In addition to these shortcuts, Jideonwo said that a “hack” for generating joy is altruism. He urged audience members to spend a week performing generous acts for others, citing a 2008 study from the University of California, Berkeley that found that spending more of one’s income on others led to greater happiness.

The master class concluded with practical methods to help people feel happier on a day-to-day basis. Jideonwo suggested meditation as a way to deal with negative emotions and build one’s capacity to handle adversity.

Several attendees said they appreciated the connections Jideonwo drew to spiritual texts. Kelechi Umoga MED ’21 said he noticed many parallels between Jideonwo’s shortcuts to happiness and lessons from the Bible, such as avoiding idolatry and desire.

“For a lot of the suggestions he was giving, you could see their root’s head in biblical teachings,” Umoga said.

For Zong Xuan Tan ’18, a member of the Yale Sangha — a Buddhist group on campus — many of the lessons in the master class were already familiar to him.
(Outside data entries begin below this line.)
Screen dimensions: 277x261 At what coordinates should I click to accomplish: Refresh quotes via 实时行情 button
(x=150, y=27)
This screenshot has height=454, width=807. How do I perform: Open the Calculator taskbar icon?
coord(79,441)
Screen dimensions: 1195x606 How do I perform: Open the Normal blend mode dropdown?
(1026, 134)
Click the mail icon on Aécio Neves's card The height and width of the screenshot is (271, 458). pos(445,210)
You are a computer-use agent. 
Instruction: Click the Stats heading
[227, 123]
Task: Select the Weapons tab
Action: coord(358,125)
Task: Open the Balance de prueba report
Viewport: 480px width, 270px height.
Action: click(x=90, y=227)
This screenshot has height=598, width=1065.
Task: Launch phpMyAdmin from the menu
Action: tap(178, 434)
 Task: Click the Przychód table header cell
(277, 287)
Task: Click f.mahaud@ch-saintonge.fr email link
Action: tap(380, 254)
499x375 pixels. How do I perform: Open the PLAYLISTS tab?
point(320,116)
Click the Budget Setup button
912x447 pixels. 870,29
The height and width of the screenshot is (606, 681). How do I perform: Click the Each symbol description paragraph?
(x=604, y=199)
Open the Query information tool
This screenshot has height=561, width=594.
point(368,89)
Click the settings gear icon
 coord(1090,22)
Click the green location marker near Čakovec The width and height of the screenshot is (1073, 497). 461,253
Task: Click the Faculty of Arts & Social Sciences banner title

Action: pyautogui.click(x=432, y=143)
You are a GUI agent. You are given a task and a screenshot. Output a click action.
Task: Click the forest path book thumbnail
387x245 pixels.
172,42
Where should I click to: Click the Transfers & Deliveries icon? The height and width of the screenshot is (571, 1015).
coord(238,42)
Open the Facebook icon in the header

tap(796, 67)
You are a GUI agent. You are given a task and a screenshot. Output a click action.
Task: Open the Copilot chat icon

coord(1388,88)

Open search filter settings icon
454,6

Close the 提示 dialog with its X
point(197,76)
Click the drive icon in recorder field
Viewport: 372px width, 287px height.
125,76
However, he said he liked that Jideonwo presented these spiritual lessons in a way that was accessible to a wider range of people.

Jideonwo said several attendees told him afterward that the workshop was a transformative experience for them. He added that he was overwhelmed by the turnout and positive response to the master class, as he had not expected so many people to attend.

“I was impressed by the number of people who stayed until the end,” Jideonwo said. “It’s a two hour master class at Yale before exams. To just see that it has such huge applications in a massive research institution like Yale just confirms the urgency of this [class].”